The relation between Camille Doncieux and her representation on canvas was more ambiguous, however. Monet did not pay her to sit for him: like the other two women who are the subject of Ruth Butler’s new book – Hortense Fiquet (Paul Cézanne) and Rose Beuret (Auguste Rodin) – Doncieux was first the artist’s mistress and later his wife. Hiring a model cost a minimum of one franc an hour; painting the woman who already shared your bed was clearly the cheaper alternative. Though both Monet and Cézanne began their careers with support from their families in the provinces, neither they nor Rodin (whose father was a Parisian clerical worker) had money to spare. But precarious finances are not the only explanation for the phenomenon of the ‘model-wife’. Having broken with the conventions of academic history painting, Butler suggests, the Impressionists and their followers no longer needed to rely on professionals who had been trained to adopt traditional poses. Artists looked to the women of their households because of a newfound interest in everyday life.

Like many histories of modern painting centred on 19th-century France, this argument rather short-changes the work of the Dutch two centuries earlier. Jan Steen frequently included his wife and family in his genre scenes; Gerard ter Borch drew on his half-sister, Gesina; Rembrandt had Saskia and Hendrickje; and at least one prominent Vermeer scholar, John Michael Montias, has speculated that several of the unknown women in Vermeer’s paintings are the artist’s wife or daughter.
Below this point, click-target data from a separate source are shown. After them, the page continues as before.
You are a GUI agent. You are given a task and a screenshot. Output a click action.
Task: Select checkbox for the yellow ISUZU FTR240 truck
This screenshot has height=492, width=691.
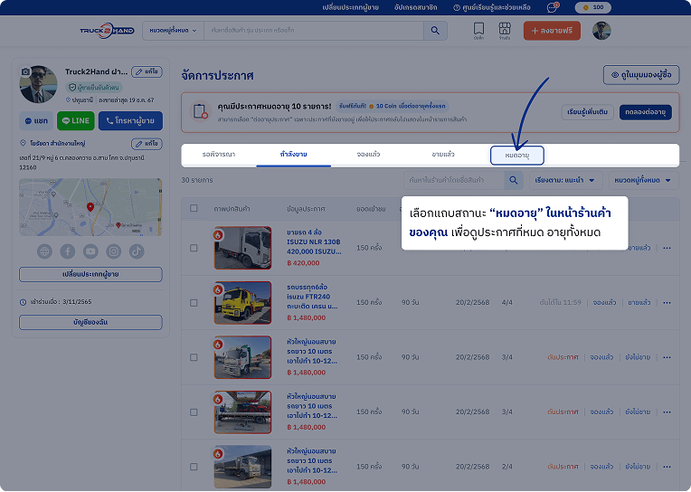click(x=194, y=302)
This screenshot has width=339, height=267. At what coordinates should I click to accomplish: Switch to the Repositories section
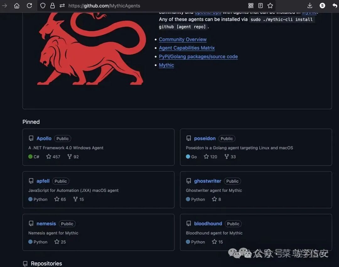pyautogui.click(x=46, y=263)
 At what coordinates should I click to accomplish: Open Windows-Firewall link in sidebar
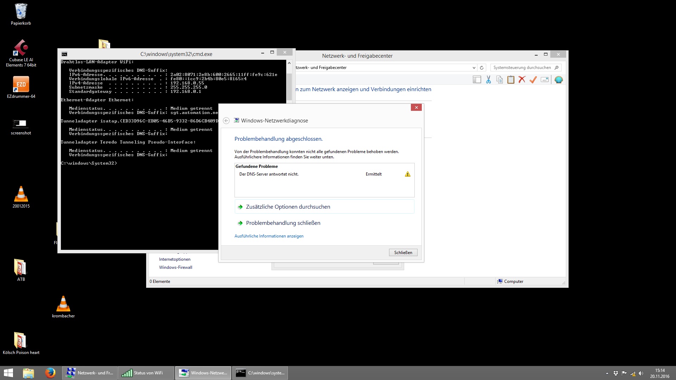(x=175, y=267)
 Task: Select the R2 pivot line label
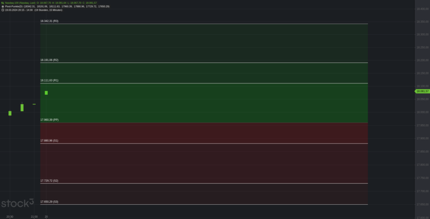(x=49, y=60)
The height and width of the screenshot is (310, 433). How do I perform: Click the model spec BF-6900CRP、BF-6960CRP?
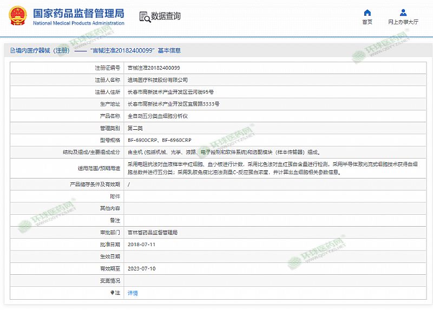tap(159, 140)
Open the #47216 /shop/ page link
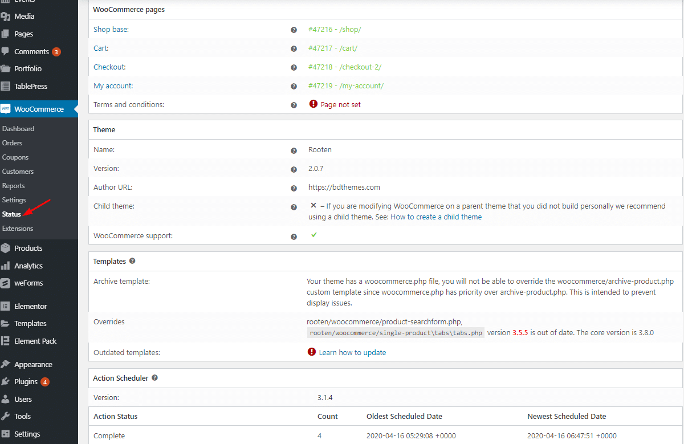Viewport: 684px width, 444px height. [x=335, y=30]
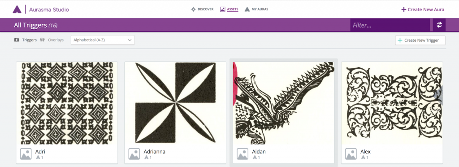Focus the Filter input field
Image resolution: width=459 pixels, height=167 pixels.
click(x=390, y=25)
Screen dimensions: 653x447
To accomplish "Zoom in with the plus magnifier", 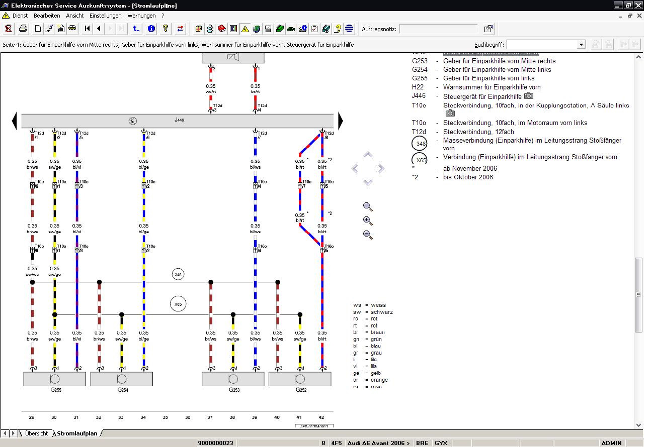I will pyautogui.click(x=368, y=220).
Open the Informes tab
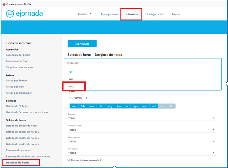This screenshot has height=168, width=228. click(x=132, y=14)
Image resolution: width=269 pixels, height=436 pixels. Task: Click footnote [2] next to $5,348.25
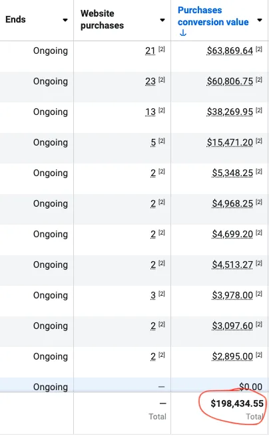259,171
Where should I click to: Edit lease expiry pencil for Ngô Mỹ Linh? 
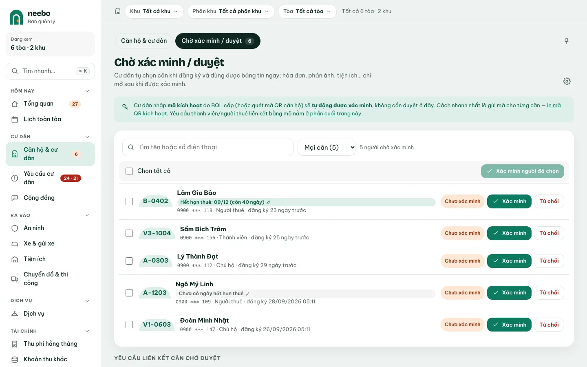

Perhaps the order of things was a bit more bourgeois in 17th-century Holland: though biographical data for the Dutch are comparatively scarce, they may have been more inclined than their counterparts in 19th-century Paris to marry women before painting them. (Rodin didn’t marry Rose Beuret until she was on her deathbed.) But if neither the model-wife nor the turn to the everyday is as new as Butler implies, her book nonetheless makes an appealing attempt to rescue her subjects from the anonymity of being known as ‘The Woman in the Green Dress’.